### Extracted data
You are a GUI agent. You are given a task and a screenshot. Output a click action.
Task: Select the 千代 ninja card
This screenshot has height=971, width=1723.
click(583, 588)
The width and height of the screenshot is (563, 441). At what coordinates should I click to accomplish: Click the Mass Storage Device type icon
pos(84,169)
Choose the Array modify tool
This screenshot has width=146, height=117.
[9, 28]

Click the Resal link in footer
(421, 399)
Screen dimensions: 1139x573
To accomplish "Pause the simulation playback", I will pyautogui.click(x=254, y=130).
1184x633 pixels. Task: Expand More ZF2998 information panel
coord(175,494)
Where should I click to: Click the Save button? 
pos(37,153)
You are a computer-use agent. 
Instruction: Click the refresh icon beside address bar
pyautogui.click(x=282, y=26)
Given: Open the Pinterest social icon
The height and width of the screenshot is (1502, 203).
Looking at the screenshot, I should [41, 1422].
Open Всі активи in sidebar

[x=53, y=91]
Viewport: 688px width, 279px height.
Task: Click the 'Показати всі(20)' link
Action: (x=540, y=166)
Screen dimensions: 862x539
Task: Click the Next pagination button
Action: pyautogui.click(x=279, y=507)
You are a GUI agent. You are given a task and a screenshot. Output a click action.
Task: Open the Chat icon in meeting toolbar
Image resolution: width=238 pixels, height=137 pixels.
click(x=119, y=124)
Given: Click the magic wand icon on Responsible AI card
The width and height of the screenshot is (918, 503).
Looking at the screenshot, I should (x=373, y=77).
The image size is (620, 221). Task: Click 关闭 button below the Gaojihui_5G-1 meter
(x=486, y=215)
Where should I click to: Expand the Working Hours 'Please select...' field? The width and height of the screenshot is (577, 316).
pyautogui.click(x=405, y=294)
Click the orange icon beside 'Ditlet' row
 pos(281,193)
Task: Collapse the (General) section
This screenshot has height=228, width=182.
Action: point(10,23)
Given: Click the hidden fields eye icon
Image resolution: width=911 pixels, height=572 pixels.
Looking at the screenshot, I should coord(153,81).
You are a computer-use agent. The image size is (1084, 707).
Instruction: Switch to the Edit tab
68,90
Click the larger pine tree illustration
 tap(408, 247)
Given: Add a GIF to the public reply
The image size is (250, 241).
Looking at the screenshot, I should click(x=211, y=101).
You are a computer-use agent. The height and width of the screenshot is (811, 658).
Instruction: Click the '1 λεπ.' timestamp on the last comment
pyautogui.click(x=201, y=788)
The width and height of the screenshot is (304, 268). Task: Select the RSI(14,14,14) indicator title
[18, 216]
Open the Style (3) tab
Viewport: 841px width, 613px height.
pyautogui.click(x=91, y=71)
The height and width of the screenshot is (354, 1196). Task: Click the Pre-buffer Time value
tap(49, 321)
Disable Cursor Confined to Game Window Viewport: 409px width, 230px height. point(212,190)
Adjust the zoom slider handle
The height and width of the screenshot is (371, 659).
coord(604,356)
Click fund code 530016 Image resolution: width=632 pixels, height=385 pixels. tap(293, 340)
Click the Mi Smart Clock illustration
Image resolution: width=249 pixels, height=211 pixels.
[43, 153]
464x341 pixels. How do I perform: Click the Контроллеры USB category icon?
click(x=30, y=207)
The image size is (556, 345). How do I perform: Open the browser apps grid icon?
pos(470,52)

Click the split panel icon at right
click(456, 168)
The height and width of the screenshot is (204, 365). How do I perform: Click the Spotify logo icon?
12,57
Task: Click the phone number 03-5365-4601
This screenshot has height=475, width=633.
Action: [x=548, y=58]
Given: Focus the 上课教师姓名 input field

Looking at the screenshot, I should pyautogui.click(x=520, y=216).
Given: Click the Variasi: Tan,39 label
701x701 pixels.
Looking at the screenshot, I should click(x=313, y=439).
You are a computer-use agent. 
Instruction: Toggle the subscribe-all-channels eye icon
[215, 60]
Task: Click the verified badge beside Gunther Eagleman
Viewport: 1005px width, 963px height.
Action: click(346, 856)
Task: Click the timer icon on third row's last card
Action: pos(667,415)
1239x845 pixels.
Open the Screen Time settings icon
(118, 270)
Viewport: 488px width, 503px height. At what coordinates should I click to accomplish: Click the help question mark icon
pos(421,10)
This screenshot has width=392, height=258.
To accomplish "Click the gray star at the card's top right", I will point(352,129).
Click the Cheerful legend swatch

### Problem requirements
Go through the data and return each line where the word "will" appears.

### Output
To accomplish "Pause the simulation playback", I will pyautogui.click(x=254, y=130).
To accomplish "Click the gray star at the card's top right", I will point(352,129).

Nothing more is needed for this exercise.